Four Seasons To Close 4-Star Seasons, Go Casual

Kevin Hickey, executive chef of The Four Seasons Hotel.
Kevin Hickey, executive chef of The Four Seasons Hotel. Photo: Sky Full of Bacon

This has seemed like four-star dining week, what with all the talk of Les Nomades and L2O and especially Michelin, for whom the tiny slice at the top is sort of like the famous Saul Steinberg map of America consisting largely of a few blocks of Manhattan. But the reality is that traditional white tablecloth, Frenchy-fied dining is on the wane, as even the big hotels, where it has long been as essential as valet parking, step away from it. Now on the heels of the Peninsula closing Avenues, the Park Hyatt casualizing NoMI, and the Public Hotel opening with a newly laidback Pump Room, Steve Dolinsky reports that the Four Seasons is closing Seasons, its 22-year-old fine dining spot, converting the space into a ballroom. He talks to hotel executive chef Kevin Hickey about the changes in diners’ tastes, and how that will drive a new restaurant concept that will open elsewhere within the hotel.

“I think fine-dining has evolved. I think the customers have changed what they want, and what they expect from a dining experience. The formality and the multi-hour commitments are gone,” Hickey tells Dolinsky. As for the new concept, “It will be more approachable, more fun.
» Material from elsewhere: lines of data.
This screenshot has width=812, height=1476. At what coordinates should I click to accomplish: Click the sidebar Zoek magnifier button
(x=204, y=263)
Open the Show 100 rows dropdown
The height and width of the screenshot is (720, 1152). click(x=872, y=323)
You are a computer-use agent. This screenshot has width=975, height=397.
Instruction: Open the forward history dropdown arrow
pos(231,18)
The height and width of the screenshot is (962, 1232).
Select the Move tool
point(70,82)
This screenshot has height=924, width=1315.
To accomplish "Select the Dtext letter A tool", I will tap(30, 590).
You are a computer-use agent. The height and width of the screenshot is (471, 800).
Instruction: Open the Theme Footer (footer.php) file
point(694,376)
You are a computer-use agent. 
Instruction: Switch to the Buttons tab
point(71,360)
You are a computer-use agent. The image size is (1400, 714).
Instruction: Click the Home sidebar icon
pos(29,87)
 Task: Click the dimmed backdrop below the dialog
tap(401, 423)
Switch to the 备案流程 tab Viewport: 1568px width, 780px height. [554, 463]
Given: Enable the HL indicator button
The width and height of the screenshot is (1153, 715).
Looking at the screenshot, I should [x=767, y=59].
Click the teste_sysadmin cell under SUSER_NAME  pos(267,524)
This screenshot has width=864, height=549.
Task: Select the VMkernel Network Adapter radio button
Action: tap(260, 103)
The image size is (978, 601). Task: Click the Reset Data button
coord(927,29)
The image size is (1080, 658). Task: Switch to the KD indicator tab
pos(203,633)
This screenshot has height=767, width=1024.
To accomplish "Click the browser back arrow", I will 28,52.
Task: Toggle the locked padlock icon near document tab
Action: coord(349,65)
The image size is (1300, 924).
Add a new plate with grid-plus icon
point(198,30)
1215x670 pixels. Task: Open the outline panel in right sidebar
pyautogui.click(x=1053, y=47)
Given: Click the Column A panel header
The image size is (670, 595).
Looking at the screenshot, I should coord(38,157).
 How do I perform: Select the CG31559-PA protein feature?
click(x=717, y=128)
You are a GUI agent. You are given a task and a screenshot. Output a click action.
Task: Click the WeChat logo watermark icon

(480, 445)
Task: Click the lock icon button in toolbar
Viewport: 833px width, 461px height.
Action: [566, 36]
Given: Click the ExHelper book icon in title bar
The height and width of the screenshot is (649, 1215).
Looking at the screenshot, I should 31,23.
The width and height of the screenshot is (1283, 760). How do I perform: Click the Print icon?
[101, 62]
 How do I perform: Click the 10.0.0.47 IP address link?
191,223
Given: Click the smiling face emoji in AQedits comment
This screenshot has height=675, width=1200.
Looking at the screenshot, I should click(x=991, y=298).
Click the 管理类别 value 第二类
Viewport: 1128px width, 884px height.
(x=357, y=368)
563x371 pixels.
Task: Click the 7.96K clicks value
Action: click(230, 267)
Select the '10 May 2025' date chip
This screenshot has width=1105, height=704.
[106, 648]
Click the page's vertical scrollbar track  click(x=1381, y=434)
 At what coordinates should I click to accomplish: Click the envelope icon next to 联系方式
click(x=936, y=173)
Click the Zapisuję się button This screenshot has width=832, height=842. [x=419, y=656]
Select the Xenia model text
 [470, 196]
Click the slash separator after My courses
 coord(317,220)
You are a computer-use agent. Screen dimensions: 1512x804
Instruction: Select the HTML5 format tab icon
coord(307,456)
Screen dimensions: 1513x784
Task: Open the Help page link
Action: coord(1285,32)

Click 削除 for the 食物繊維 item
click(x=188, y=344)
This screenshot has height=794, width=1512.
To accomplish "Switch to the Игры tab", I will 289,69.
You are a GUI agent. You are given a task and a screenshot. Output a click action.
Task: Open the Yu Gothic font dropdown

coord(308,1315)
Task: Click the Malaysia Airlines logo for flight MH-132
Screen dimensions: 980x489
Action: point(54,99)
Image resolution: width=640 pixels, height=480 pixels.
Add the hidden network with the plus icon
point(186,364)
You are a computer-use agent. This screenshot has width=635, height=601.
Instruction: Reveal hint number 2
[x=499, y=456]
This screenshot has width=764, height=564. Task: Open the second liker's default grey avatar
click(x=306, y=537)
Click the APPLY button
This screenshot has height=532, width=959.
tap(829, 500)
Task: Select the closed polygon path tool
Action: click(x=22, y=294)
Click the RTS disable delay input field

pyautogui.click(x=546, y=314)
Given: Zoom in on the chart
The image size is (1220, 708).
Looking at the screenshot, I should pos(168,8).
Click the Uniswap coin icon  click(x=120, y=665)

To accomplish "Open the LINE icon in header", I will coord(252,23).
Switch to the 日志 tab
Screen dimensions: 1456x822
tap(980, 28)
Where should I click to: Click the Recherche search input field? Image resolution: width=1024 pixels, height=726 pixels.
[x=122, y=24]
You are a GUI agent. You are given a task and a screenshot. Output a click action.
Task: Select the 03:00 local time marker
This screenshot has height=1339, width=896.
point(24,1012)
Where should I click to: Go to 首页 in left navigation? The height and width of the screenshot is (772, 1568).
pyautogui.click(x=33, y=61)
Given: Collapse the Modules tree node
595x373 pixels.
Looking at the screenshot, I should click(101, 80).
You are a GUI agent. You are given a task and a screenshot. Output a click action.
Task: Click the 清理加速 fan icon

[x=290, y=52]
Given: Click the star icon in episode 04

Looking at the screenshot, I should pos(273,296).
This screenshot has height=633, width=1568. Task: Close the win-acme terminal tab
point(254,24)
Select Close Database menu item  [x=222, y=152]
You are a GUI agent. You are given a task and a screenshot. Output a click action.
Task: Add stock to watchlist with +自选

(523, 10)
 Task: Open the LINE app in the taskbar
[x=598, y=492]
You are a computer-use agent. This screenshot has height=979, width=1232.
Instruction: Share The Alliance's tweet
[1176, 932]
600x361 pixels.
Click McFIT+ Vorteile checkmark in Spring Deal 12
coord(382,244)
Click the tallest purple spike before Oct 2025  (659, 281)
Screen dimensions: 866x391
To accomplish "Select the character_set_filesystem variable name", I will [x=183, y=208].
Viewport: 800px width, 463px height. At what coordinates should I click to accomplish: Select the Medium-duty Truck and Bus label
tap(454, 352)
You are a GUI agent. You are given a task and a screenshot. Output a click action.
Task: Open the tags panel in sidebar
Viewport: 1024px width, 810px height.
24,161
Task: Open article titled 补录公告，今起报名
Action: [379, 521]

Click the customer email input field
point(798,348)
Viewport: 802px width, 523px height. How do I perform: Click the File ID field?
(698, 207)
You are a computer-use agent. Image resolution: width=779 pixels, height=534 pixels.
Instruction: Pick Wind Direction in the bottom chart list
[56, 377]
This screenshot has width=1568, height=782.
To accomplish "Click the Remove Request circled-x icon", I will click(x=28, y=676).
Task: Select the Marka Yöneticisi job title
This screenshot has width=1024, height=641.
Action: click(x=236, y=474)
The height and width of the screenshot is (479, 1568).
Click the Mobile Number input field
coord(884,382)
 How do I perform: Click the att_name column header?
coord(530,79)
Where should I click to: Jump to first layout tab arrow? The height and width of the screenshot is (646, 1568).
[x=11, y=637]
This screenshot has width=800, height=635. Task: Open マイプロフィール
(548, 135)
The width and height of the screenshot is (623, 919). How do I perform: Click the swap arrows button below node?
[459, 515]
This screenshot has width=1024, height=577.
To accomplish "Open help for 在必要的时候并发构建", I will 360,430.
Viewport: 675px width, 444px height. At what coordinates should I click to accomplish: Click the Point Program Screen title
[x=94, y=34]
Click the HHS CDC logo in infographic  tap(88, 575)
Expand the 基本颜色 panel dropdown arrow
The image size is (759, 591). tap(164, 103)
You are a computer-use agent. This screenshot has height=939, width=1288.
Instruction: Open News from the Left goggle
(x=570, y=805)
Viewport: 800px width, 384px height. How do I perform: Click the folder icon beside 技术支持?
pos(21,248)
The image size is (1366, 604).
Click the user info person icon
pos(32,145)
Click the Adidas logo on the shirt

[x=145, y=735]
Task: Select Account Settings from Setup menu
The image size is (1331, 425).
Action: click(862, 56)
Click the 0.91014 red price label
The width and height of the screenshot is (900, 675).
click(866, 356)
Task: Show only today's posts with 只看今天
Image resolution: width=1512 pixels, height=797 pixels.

You’re gonna have the same passionate level of excitement - great quality, locally-sourced ingredients - but it will be at a more accessible price point.”

Our experience with Hickey on a recent Key Ingredient shoot perhaps points to the reason he seems eager to make the change. To be honest, we weren’t even sure that Seasons, which we last heard much about in the early 90s, still existed. Yet Hickey proved not only to be a sharp and obviously highly talented chef, but one who was buying the same local and artisanal ingredients as all the chefs who get talked about all the time— or maybe even better ones (the squab in his Key Ingredient dish was outstanding). It may seem funny to talk about a chef with one of the most prestigious gigs in town as being underappreciated, but if your clientele is mainly visitors, it’s easy for your own town to not really know what you’re up to.

Even if the Four Seasons’ future idea of more casual is unlikely to be as casual as most people’s, if a new concept within the hotel is able to draw locals on par with other restaurants in the vicinity, it will undoubtedly mean more visibility for Hickey and his team and the kind of food they make.

Four Seasons “Re-Concepting,” Chicago’s Fine Dining Landscape Continues To Evolve [Steve Dolinsky]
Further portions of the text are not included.